*Exercise instructions*
Among the entries below, one stretch runs from the line that contains "Where should I" through the line that contains "You are a GUI". Repeat that stretch exactly, ends included, and only that.

*Stored data entries*
################

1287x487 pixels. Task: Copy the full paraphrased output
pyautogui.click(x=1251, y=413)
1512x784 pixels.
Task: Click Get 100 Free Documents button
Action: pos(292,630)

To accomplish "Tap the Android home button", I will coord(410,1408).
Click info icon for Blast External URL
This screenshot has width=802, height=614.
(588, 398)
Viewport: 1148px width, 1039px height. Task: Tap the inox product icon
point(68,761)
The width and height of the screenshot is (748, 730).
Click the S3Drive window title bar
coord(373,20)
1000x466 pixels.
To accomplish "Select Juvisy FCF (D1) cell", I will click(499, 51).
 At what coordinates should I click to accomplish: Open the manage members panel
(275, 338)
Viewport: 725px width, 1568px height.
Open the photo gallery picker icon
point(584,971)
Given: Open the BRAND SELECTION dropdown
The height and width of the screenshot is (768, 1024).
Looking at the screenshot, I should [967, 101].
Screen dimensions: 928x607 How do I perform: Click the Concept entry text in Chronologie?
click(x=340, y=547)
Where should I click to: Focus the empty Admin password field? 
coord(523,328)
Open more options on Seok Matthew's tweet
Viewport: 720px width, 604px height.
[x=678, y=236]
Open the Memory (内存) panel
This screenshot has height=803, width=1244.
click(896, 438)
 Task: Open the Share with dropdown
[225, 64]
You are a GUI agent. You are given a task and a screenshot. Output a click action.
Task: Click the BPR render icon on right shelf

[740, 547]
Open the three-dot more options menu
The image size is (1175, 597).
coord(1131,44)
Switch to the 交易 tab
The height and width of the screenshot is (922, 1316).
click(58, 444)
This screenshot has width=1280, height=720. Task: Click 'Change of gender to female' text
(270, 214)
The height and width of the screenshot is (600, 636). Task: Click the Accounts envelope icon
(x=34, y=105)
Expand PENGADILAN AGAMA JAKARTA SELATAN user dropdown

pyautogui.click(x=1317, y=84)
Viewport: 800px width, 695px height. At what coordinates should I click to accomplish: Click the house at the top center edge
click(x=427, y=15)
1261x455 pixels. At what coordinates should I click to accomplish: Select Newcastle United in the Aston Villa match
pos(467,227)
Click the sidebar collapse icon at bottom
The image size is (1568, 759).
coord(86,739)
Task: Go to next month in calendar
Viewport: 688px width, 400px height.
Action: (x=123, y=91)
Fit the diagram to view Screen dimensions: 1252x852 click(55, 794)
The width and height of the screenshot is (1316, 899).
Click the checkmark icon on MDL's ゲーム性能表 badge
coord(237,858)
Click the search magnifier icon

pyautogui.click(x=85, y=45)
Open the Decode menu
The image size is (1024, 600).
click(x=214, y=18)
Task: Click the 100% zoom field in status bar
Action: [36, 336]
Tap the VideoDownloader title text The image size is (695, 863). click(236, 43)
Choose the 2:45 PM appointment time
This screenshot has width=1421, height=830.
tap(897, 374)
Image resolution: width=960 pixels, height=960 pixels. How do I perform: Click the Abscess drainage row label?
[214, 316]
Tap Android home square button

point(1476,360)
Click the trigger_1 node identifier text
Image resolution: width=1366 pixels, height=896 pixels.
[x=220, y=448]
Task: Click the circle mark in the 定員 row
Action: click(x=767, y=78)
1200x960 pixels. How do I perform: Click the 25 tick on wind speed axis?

################

*Response*
Where should I click to: Focus the empty Admin password field? 
coord(523,328)
Open more options on Seok Matthew's tweet
Viewport: 720px width, 604px height.
[x=678, y=236]
Open the Memory (内存) panel
This screenshot has height=803, width=1244.
click(896, 438)
 Task: Open the Share with dropdown
[225, 64]
You are a GUI agent. You are given a task and a screenshot. Output a click action.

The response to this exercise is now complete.